Here's the thing though, we're now in year three of the Dooley era, and the on-field product isn't improving the way it should with this roster. I was a Dooley supporter and defender until the Florida game this year, which is when I really started to question him, and then after the Mississippi State game I really felt Dooley doesn't have the chops to cut it in the SEC.
The reasons are pretty simple. Dooley now has three of his own recruiting classes playing for him. Yes, that at-the-time top 10 class that Kiffin reeled in for the 2009 class was one of the biggest busts in recruiting history, but this team is full of players Dooley signed in 2010, 2011 and 2012. You could make the argument that it's not completely Dooley's team, and that next year it will (would?) be, because he will have signed everyone on the roster. That doesn't change the fact that the vast majority of these guys are Dooley's players, and they still aren't getting it done.
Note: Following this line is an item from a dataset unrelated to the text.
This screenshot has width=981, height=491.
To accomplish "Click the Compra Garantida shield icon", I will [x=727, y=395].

What's more startling is to look at the recruiting rankings of the classes that have been signed. Two of the classes were top-15, with one being ranked 17th. Is this team playing like a top-15, or even a top-25 team? Not even close.
UT's one SEC win last year was an overtime win at home against Vanderbilt, a team with much less talent. UT lost to Kentucky last year, snapping a 26-year winning streak, when Kentucky started a wide receiver at quarterback that hadn't taken a snap under center in his college career before that game. Again, look at Kentucky's roster and you will see which team was better on paper.
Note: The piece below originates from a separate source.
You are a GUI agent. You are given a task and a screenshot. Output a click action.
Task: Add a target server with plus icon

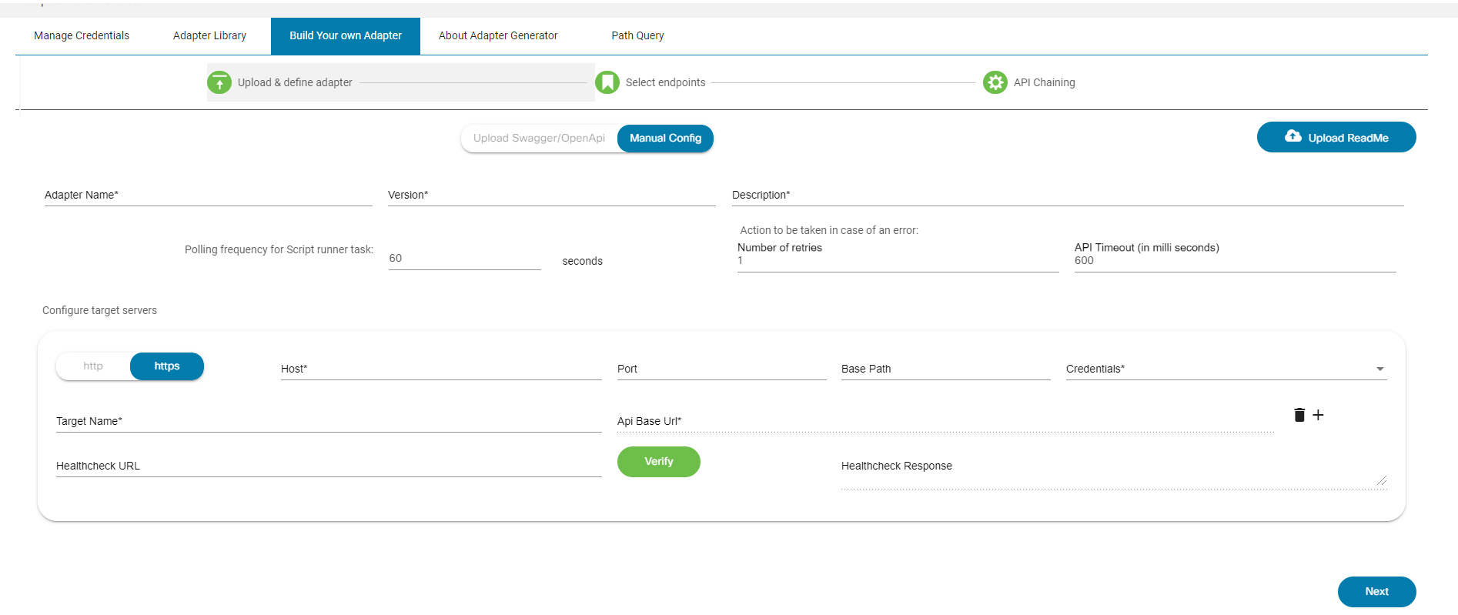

Even after this, I supported Dooley because of the hand he was dealt, and the youth and injuries the team had to deal with last year. This year was different though. Dooley hired a nearly completely new coaching staff, had as healthy of a roster as you can hope for in football, and a junior-laden team with almost as much experience as any team in the nation due to the fact that these guys played so much as freshman and sophomores. No, I don't think anyone expected this team to win the SEC East, but they should have been able to compete for it.
The Florida game showed a few troubling things. One, UT flat-out got outcoached in the 2nd half. Two, the team once again laid down when the going got tough, a knock on Dooley's teams from his first two years. And finally, UT was favored going into that game, College Gameday was in town, and Neyland was rocking like it hasn't in years. That was the opportunity for Dooley, and this team, to take that big step to turn the corner in the rebuilding process. Through a combination of factors, they let that opportunity slip through their fingers.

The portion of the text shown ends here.